Oh, the horror! Teenagers get zits! Can’t have that, everyone knows that Hollywood stars are beautiful, perfect, wise, all-knowing, and altruistic. Just ask Sean Penn.
Magazines, trade newspapers, regular newspapers, news programs, TV shows, even an entire network, all dedicated to reporting breathlessly on what these people are doing, 24 hours a day, seven days a week, three hundred sixty five and one-quarter days per year. Papparazzi chronicling who is doing what with whom at whichever secluded getaway. And this guy’s finally tripped out by digital zit elimination.

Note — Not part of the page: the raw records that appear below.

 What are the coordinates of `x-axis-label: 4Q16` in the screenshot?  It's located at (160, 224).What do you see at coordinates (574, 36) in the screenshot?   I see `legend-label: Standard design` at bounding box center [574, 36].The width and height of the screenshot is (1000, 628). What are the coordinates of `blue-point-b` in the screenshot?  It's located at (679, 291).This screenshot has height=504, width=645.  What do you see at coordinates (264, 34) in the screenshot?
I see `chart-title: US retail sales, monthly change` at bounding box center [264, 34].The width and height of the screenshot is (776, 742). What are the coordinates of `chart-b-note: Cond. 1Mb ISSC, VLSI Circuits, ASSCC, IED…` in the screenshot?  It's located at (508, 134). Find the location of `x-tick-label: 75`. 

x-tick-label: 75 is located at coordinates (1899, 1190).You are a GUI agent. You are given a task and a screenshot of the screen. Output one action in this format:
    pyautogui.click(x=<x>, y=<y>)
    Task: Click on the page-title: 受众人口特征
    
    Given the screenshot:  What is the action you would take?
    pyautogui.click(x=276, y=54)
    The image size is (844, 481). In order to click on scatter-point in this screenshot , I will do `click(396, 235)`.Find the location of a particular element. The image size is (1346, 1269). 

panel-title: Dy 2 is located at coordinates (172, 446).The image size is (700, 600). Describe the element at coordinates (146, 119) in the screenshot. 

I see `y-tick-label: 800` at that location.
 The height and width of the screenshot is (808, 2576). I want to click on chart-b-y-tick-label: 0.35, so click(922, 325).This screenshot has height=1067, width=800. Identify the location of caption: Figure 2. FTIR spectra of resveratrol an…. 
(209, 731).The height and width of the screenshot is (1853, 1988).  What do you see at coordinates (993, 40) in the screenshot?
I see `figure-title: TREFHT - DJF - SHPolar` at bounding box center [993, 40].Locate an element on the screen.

You know what trips me out? The realization that if I’d seen zits on any of the stars during the movie, it would have been quite jarring. It would be like that scene in the first Indiana Jones movie where Bellaq (the French archeologist) and Jones are jawing at each other over a bazooka, when a fly suddenly lands on Bellaq’s lip — and gets eaten, apparently unnoticed. It totally breaks the viewer out of the movie to see that. I mean, come on! The Germans didn’t have bazookas in the first place, and they didn’t even have panzerfausts until ’42! (Heh. Gotcha.)
It’s not that teens don’t get zits…. it’s that Hollywood and the cosmetic industry have conspired to “digitally erase” them from our zeitgeist. Mundanes like you or I get zits. Not people we see on the big (or small) screen, or in the magazines, or on billboards (except those advertising zit removal, of course).
Sad, to realize our reality is so distorted by a bunch of Film Actor’s Guild types.